“Guattarelle” d’artista per T293

21 novembre 2008

Lucie Fontaine nello spazio di Piazza Amendola

Quando nel 2005 inaugurarono la sede di piazza Amendola, sembrava dovesse essere solo una “succursale” della casa madre, quella “T” stava per (via) “Tribunali” e 293 per il numero civico. Poi, a poco a poco, quella nel quartiere “bene”, accanto allo storico Liceo Umberto, diventò il main space. Dall’ottobre di quest’anno invece, invertendo la tendenza, Paola Guadagnino e Marco Altavilla sono ornati alle origini, in quel decumano massimo sempre più condannato al degrado (architettonico, economico e umano) da un’agenda politica, culturale e massmediatica che ha cassato la parola “riqualificazione”. Non un dietrofront, ma un “new deal” con una precisa valenza culturale e, per così dire, civile. «L’investimento è stato molto faticoso – dicono all’unisono i “signori T293” -, ma fare diversamente avrebbe significato tradire questa città, che comunque non ha meno difetti delle altre. Nonostante tutto continuiamo a credere nel centro storico ed è questa, forse, la sfida più stimolante». Così, dopo la ristrutturazione progettata da Antonio G. Martiniello, alla prima mostra della stagione – la complessa collettiva “Out of sight”, scrupolosamente curata da Adam Carr intorno al tema del ritiro, del “chiamarsi fuori” dal mondo – seguirà martedì prossimo la personale di Jordan Wolfson, al quale toccò, ironia della sorte, battezzare la “sorellina” di Chiaia con “Jeim no pedti”, curiosa operazione che, lasciando la galleria così com’era, nuda e cruda e col pavimento imbiancato, non lasciò certo indifferente il pubblico.

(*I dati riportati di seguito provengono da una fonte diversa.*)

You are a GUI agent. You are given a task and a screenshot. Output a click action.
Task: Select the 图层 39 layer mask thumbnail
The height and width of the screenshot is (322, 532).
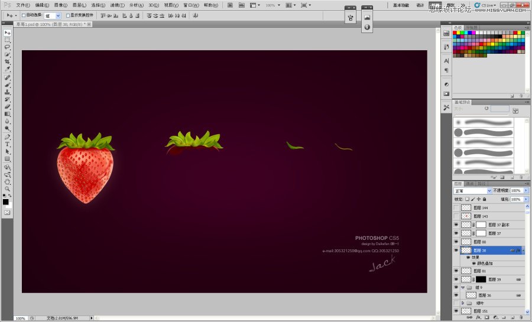481,279
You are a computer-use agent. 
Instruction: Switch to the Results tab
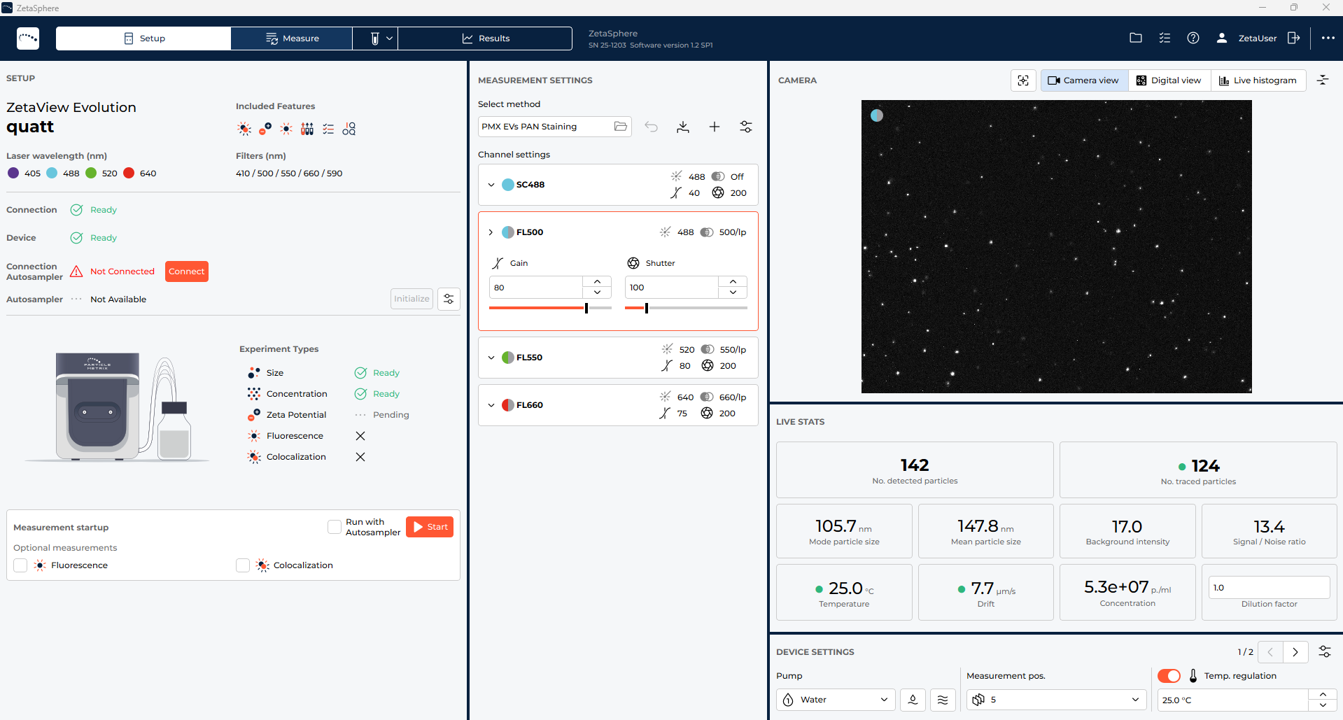(485, 38)

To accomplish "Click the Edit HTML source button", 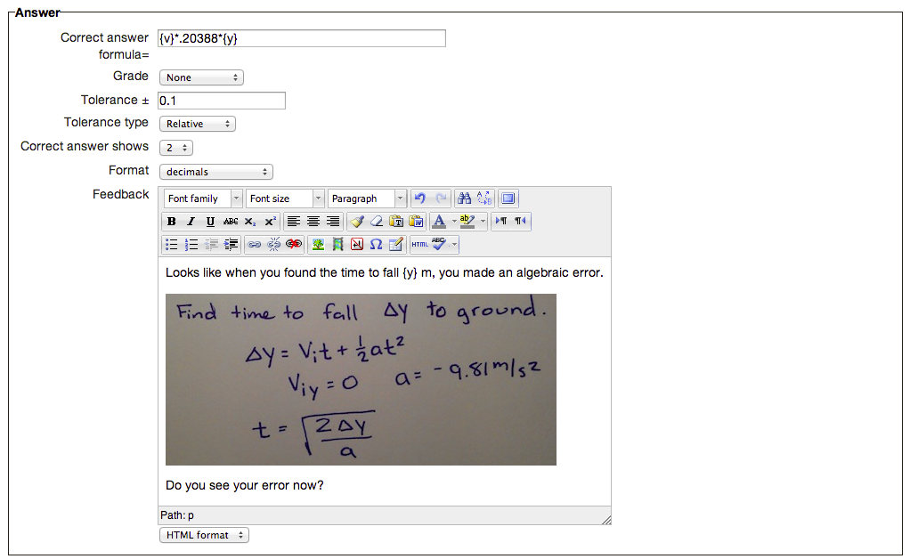I will click(x=419, y=244).
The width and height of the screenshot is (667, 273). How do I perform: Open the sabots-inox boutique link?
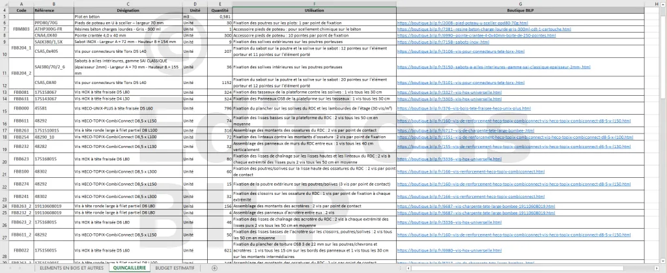pyautogui.click(x=436, y=40)
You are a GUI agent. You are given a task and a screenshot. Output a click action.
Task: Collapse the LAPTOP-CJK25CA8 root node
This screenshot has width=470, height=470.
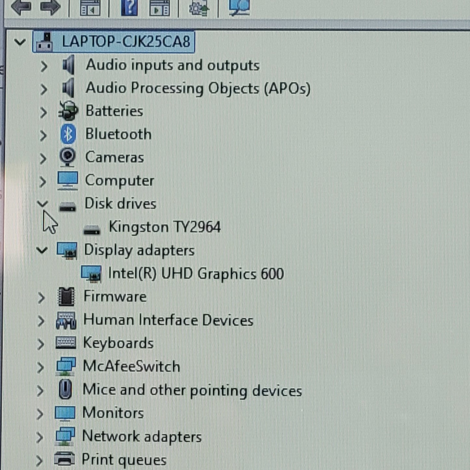click(x=20, y=42)
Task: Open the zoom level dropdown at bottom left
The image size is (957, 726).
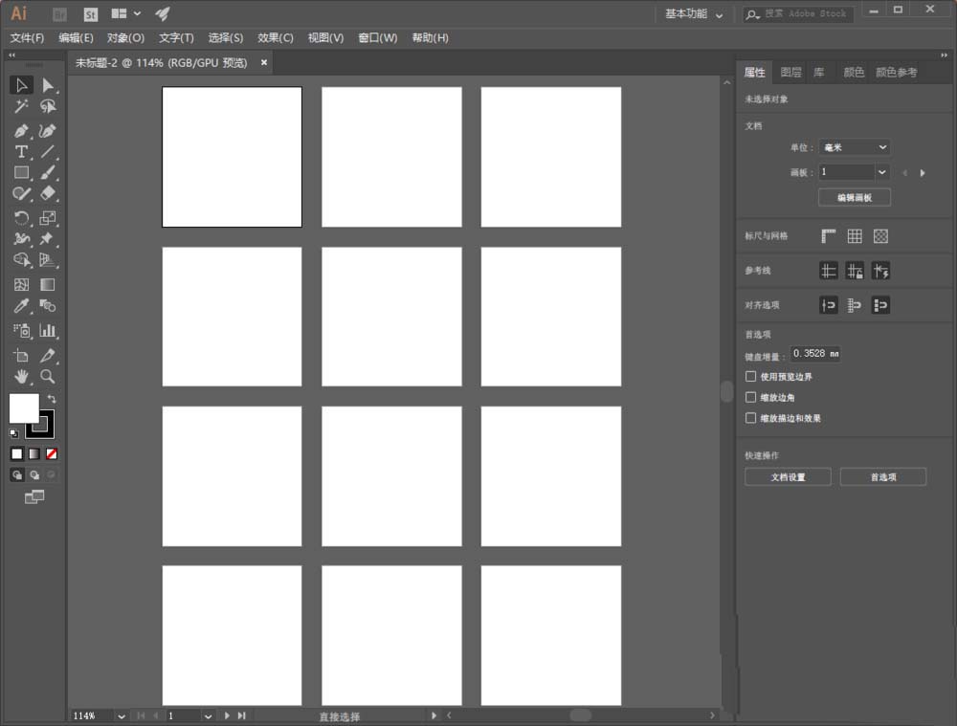Action: tap(121, 715)
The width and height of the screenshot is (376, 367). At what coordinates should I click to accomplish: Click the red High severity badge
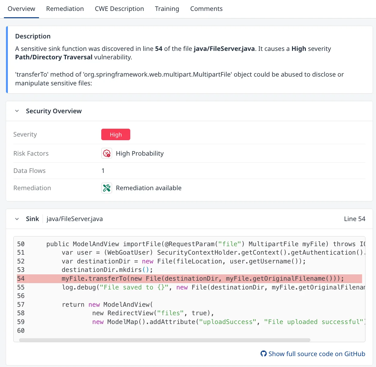tap(116, 134)
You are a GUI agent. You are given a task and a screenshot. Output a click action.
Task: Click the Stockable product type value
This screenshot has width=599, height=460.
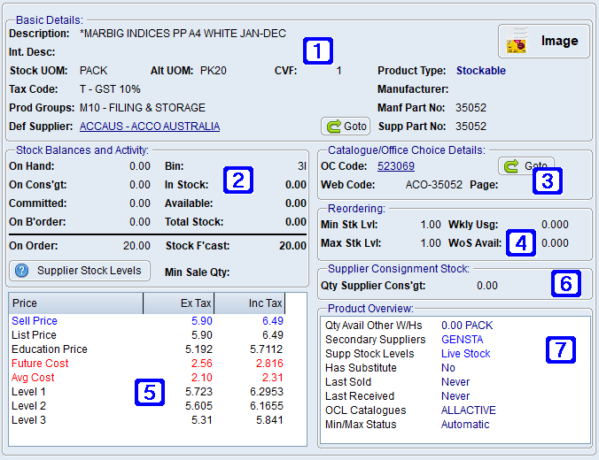point(480,71)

Un ritorno (tra gli altri in programma, Claire Fontaine e James Beckett) che chiude in grande stile un anno pieno di impegni e soddisfazioni, tra cui il Bâloise Art Prize assegnato a Tris Vonna-Michell nel corso della 39° Art Basel, la “fiera delle fiere”, e il podio sfiorato per il riconoscimento “Illy Present Future” dal vicentino Alberto Tadiello ad “Artissima”.

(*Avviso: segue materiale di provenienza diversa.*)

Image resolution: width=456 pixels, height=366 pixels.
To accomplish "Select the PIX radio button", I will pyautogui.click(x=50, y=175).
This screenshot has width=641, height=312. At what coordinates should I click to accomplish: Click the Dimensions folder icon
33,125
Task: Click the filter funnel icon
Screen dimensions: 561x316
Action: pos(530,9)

E lo spazio di piazza Amendola? Resta, ma per progetti curatoriali strettamente site specific e a breve termine, inseriti in un ciclo che, ponendo la domanda “Perché Napoli?”, invita gli artisti ad elaborare una propria percezione della città senza la formula del residence program. I primi a produrla sono stati Lucie Fontaine, un “nom del plume” che i due componenti del misterioso duo hanno rubacchiato per assonanza un po’ a Lucio Fontana un po’ a Claire Fontaine. Un divertissement dadaista che ruota ironicamente intorno alla scatola magica per eccellenza: il teatro. O meglio, il teatrino dei burattini, piazzato al centro dello spazio espositivo e circondato da “guattarelle” molto particolari, ispirate ai personaggi che hanno segnato la scena del contemporaneo all’ombra del Vesuvio: Peppe Morra, Lia Rumma, Hermann Nitsch, Achille Bonito Oliva, Graziella Lonardi, Joseph Kosuth, Marina Abramovic, Ernesto Esposito, Dina Caròla, Joseph Beuys e Andy Warhol, tutti intenti a fare il più classico degli scongiuri con l’indice e il mignolo. Ogni coppia, fomata secondo libere associazioni, ha il proprio fondale – topoi come piazza Plebiscito, il Vesuvio, il Maschio Angioino – e il proprio canovaccio, ma non è detto che non siano intercambiabili. Un lavoro grazioso, flessibile e promiscuo, che manipola sfrontatamente l’oleografia partenopea, quella tendenza a cristallizzare la storia in miti e stereotipi che forse, sotto sotto, lambisce pericolosamente anche il mondo dell’arte.